Sdtrk: ‘Strange design’ by Midnight movies

I think my usual statement of ‘I’ve seen this house/structure before several times, yet never knew what it was called’ really applies to the subject of Vol.13. I can recall only seeing these digs literally three times in my life: once, when viewing ‘Diamonds are forever’, another time after that, and the third time, during an episode of The Simpsons. When deliberating on what new structure to touch upon with this latest volume, for some reason this structure sprang to mind, and I’ll tell ya, it took me a couple of sweaty minutes looking the bastard up on Google, as I hadn’t Clue One as to what the place was called, or who designed it, for that matter…
Tonight! Or Today, depending on when you read this! We will be spotlighting none other than Troy McClure’s house! (Also known as John Lautner’s Chemosphere House.)

Chemosphere is bisected by a central, exposed brick wall with a fireplace, abutted by subdued seating, in the middle. One side of the house is public, with a small kitchen and blended living and dining rooms including built-in couches below glass windows. The house’s private half includes a master bedroom with bathroom, small storage and laundry rooms, an office made of two children’s bedrooms, and an additional bathroom. Despite being more compact than many new single-family houses, it has most of the essential elements.
quoted from this article

What’s nice to know is that after years of neglect and disrepair, Benedikt Taschen, head of the famous Taschen publishing company, bought it, and has been living there since 1997. Good on you, sir!

Despite the fact that this home was built in 1960, it has an inexplicable late Seventies/early Eighties feeling to it. A lot of Modernist homes constructed round this time were naturally looking towards the future, but this one seemed ahead of its time, even in respect to its contemporaries.
Between aesthetic design from the Sixties and aesthetic design from the Eighties, I’d go with the former hands down, but the Chemosphere is still a unique winner

Random similar posts, for more timewasting:

This was the Future, Vol.38 on June 1st, 2009

This was the Future, Vol.06 on February 25th, 2005

4 have spoken to “This was the Future, Vol.13”

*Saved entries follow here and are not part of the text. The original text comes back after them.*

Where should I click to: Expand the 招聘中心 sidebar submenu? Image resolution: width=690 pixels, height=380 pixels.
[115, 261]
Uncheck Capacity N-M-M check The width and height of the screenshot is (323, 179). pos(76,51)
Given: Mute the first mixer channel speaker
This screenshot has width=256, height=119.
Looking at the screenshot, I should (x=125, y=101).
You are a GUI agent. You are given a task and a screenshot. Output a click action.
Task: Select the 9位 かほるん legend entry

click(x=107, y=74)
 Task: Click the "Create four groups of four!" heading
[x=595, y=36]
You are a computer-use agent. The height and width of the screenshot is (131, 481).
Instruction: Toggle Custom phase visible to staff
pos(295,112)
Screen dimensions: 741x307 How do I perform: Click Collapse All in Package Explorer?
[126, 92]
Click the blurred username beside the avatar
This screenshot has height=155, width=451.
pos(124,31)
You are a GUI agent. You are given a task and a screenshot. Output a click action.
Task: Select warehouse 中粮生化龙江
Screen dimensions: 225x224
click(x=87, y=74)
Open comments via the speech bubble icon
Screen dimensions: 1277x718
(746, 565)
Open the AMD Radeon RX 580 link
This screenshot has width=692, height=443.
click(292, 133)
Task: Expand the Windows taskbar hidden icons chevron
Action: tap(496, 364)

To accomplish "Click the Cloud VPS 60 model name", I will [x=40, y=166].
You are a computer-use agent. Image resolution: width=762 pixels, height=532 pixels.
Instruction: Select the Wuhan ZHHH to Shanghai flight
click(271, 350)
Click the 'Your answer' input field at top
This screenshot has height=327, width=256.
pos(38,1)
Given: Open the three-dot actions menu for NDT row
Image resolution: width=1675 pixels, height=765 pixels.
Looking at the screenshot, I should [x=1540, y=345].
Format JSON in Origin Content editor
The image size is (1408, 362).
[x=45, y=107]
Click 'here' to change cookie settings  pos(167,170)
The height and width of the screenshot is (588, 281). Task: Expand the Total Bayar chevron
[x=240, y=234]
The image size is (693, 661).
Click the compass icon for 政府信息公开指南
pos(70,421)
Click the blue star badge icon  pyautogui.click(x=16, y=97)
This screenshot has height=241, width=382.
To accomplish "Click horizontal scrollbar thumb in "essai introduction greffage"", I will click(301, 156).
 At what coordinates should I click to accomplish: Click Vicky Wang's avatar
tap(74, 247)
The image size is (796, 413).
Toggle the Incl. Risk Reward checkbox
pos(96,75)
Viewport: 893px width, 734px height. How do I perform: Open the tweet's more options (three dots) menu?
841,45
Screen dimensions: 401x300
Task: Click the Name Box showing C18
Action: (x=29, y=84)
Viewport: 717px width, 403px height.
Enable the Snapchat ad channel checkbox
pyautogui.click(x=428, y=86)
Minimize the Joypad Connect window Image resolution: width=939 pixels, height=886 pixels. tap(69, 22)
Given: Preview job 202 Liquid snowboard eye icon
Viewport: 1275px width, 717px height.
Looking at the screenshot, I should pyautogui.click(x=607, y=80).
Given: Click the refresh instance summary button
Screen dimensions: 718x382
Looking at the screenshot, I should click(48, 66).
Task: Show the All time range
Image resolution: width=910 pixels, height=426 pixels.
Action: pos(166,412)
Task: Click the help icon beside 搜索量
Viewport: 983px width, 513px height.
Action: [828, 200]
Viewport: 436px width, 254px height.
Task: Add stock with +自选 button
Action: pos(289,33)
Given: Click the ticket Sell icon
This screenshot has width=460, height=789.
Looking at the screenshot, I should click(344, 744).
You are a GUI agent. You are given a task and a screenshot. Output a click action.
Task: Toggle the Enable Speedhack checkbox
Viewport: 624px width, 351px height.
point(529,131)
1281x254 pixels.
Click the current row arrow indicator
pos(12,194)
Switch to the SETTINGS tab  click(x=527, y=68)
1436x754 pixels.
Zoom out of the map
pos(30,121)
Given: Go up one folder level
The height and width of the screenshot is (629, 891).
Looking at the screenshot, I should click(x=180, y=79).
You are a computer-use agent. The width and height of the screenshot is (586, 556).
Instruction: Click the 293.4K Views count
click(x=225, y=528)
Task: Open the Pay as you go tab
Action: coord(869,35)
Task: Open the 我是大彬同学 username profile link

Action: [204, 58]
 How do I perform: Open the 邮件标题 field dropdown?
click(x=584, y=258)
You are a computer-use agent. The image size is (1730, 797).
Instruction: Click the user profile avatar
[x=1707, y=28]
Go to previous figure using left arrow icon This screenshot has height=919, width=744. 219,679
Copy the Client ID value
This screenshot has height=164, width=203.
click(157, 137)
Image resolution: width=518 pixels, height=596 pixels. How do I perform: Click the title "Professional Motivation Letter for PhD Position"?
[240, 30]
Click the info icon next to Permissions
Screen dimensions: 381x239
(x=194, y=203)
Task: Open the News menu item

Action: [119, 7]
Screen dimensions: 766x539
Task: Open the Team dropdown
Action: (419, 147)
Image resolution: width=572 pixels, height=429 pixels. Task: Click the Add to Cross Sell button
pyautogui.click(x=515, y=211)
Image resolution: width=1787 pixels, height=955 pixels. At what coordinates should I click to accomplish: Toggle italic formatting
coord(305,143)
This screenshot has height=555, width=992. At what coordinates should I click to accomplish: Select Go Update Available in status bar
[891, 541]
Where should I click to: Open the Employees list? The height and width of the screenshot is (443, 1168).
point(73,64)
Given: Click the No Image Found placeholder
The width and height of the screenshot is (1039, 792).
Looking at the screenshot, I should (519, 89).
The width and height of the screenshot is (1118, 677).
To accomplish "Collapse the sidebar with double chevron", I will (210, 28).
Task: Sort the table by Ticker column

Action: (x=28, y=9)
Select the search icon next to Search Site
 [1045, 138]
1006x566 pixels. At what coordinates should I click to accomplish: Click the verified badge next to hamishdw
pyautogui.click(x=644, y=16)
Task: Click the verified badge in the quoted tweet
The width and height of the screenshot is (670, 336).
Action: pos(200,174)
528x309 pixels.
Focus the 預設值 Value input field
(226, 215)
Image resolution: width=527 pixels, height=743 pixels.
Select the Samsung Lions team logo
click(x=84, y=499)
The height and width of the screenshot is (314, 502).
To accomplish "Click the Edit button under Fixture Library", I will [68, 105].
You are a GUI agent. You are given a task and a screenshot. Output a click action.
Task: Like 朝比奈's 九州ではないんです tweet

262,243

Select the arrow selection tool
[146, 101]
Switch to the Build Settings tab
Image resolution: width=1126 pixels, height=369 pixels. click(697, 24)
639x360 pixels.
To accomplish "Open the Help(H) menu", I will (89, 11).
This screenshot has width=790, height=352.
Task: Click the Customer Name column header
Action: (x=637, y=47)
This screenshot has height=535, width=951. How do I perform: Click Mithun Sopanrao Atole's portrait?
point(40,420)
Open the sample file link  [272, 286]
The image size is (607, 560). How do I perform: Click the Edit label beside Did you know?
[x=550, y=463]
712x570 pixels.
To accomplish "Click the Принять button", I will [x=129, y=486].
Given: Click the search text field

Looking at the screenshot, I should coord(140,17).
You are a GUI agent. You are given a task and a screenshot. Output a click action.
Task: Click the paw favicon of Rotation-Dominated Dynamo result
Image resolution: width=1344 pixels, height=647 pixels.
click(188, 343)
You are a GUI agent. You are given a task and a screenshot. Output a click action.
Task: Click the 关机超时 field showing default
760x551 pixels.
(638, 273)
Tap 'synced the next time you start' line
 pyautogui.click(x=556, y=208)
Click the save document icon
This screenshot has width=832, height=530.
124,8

  1. SafeTinspector writes:

    I wanna house like that! I wanna house like that! I wanna place to live like that! I want to chill in subdued seating next to a bisectual brick wall with a fireplace in the middle of it.
    Hey….is bisectual a word? Sweet!

  2. Jeff "Wolfgang" Lilly writes:

    Herr Katze, I’m sure you’ve been to the Henry Ford museum and taken a tour through the real live actual example of a Dymaxion home they’ve assembled inside? If not, what are you waiting for? If I remember correctly, Dymaxion was even earlier than this…

  3. Davecat writes:

    Wolfgang –
    Sweet baby James, they have an example of a Dymaxion house? Dynamic + Maximum + Action?? I haven’t been to Henry Ford since third grade, but I’ve been wanting to visit.. now I have a new reason. 🙂

    Yeah, Bucky first started building the (very small handful of) Dymaxion homes during the Thirties, if I’m not mistaken. He’s looking to be a good ‘This was the Future’ candidate..

  4. SafeTinspector writes:

    Jeff:is it in the village or the museum proper?